-- Stored data follows --
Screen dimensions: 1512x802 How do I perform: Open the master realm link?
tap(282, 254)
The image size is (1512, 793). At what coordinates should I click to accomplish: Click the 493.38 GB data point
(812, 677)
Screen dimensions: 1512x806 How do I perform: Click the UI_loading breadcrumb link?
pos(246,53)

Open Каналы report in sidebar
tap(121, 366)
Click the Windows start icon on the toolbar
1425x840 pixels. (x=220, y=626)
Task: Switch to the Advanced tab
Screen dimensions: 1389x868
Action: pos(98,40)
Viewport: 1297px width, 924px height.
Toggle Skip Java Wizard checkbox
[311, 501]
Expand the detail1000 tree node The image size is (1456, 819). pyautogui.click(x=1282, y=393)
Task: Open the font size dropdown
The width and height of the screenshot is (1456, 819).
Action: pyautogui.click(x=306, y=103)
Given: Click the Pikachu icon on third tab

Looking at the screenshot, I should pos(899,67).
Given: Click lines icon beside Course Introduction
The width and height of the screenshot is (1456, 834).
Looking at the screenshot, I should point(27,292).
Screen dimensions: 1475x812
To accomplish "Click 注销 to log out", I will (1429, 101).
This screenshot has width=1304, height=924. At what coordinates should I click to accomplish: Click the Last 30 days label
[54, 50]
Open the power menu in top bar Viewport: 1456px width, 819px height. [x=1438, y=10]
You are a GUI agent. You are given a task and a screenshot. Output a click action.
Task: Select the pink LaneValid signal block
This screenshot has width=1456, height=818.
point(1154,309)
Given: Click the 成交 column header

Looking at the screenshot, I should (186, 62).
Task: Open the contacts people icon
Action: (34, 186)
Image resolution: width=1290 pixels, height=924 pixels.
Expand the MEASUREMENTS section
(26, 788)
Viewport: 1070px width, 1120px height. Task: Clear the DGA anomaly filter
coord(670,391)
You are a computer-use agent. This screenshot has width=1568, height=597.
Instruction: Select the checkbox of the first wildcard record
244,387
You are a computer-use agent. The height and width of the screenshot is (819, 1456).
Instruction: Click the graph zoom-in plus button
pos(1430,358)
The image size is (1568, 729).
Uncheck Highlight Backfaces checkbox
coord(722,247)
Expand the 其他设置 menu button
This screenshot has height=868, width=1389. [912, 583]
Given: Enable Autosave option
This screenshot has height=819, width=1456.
-- Stored data concluded --
■ **What needs to be done**
An exact, complete copy of the records is the expected answer.

■ **Written response**
Screen dimensions: 1512x802 How do I perform: Open the master realm link?
tap(282, 254)
The image size is (1512, 793). At what coordinates should I click to accomplish: Click the 493.38 GB data point
(812, 677)
Screen dimensions: 1512x806 How do I perform: Click the UI_loading breadcrumb link?
pos(246,53)

Open Каналы report in sidebar
tap(121, 366)
Click the Windows start icon on the toolbar
1425x840 pixels. (x=220, y=626)
Task: Switch to the Advanced tab
Screen dimensions: 1389x868
Action: pos(98,40)
Viewport: 1297px width, 924px height.
Toggle Skip Java Wizard checkbox
[311, 501]
Expand the detail1000 tree node The image size is (1456, 819). pyautogui.click(x=1282, y=393)
Task: Open the font size dropdown
The width and height of the screenshot is (1456, 819).
Action: pyautogui.click(x=306, y=103)
Given: Click the Pikachu icon on third tab

Looking at the screenshot, I should pos(899,67).
Given: Click lines icon beside Course Introduction
The width and height of the screenshot is (1456, 834).
Looking at the screenshot, I should point(27,292).
Screen dimensions: 1475x812
To accomplish "Click 注销 to log out", I will (1429, 101).
This screenshot has width=1304, height=924. At what coordinates should I click to accomplish: Click the Last 30 days label
[54, 50]
Open the power menu in top bar Viewport: 1456px width, 819px height. [x=1438, y=10]
You are a GUI agent. You are given a task and a screenshot. Output a click action.
Task: Select the pink LaneValid signal block
This screenshot has width=1456, height=818.
point(1154,309)
Given: Click the 成交 column header

Looking at the screenshot, I should (186, 62).
Task: Open the contacts people icon
Action: (34, 186)
Image resolution: width=1290 pixels, height=924 pixels.
Expand the MEASUREMENTS section
(26, 788)
Viewport: 1070px width, 1120px height. Task: Clear the DGA anomaly filter
coord(670,391)
You are a computer-use agent. This screenshot has width=1568, height=597.
Instruction: Select the checkbox of the first wildcard record
244,387
You are a computer-use agent. The height and width of the screenshot is (819, 1456).
Instruction: Click the graph zoom-in plus button
pos(1430,358)
The image size is (1568, 729).
Uncheck Highlight Backfaces checkbox
coord(722,247)
Expand the 其他设置 menu button
This screenshot has height=868, width=1389. [912, 583]
Given: Enable Autosave option
This screenshot has height=819, width=1456.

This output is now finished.